# SET EXERCISE:
Render the lines of the listing below, from the line containing "This screenshot has height=819, width=1456." through the line containing "center [303, 620]." inclusive, as a Markdown table with the columns Row and Line, skipping blank lines. Leave the pictures out of the table.

-- start EXERCISE MATERIAL --

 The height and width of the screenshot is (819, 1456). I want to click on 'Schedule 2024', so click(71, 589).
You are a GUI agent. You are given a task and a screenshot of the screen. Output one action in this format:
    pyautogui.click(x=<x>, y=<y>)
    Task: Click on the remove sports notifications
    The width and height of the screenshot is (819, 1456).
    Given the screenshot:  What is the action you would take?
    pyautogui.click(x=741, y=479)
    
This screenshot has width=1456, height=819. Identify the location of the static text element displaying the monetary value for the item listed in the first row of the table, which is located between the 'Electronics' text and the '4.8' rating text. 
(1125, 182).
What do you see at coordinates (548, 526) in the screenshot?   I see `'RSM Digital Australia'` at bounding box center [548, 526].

-- end EXERCISE MATERIAL --
-- start EXERCISE MATERIAL --

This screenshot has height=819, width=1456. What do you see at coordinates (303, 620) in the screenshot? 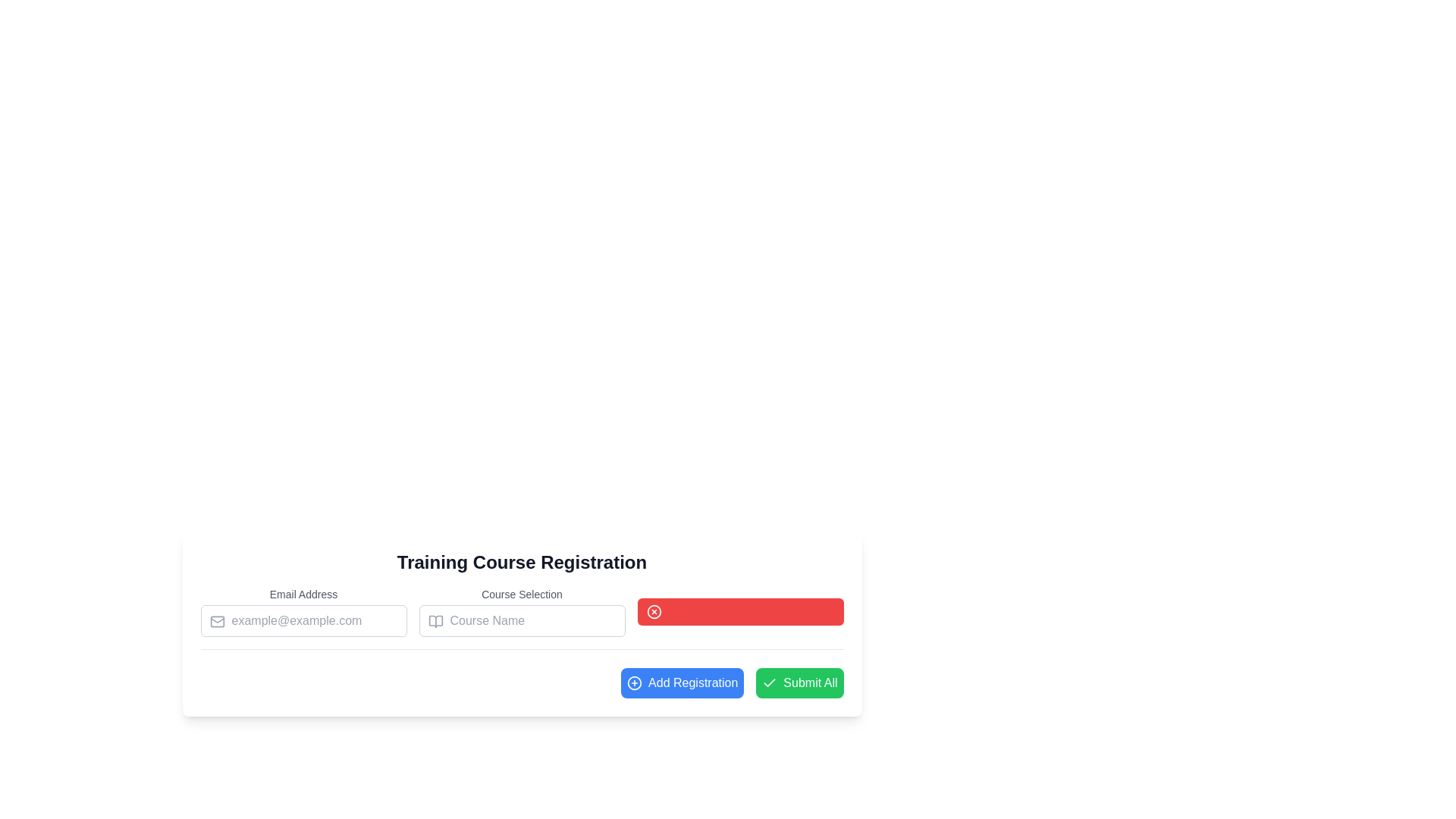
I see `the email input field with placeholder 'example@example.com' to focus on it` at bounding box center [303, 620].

-- end EXERCISE MATERIAL --

# TASK SOLUTION:
| Row | Line |
|---|---|
| 1 | This screenshot has height=819, width=1456. What do you see at coordinates (303, 620) in the screenshot?  |
| 2 | I see `the email input field with placeholder 'example@example.com' to focus on it` at bounding box center [303, 620]. |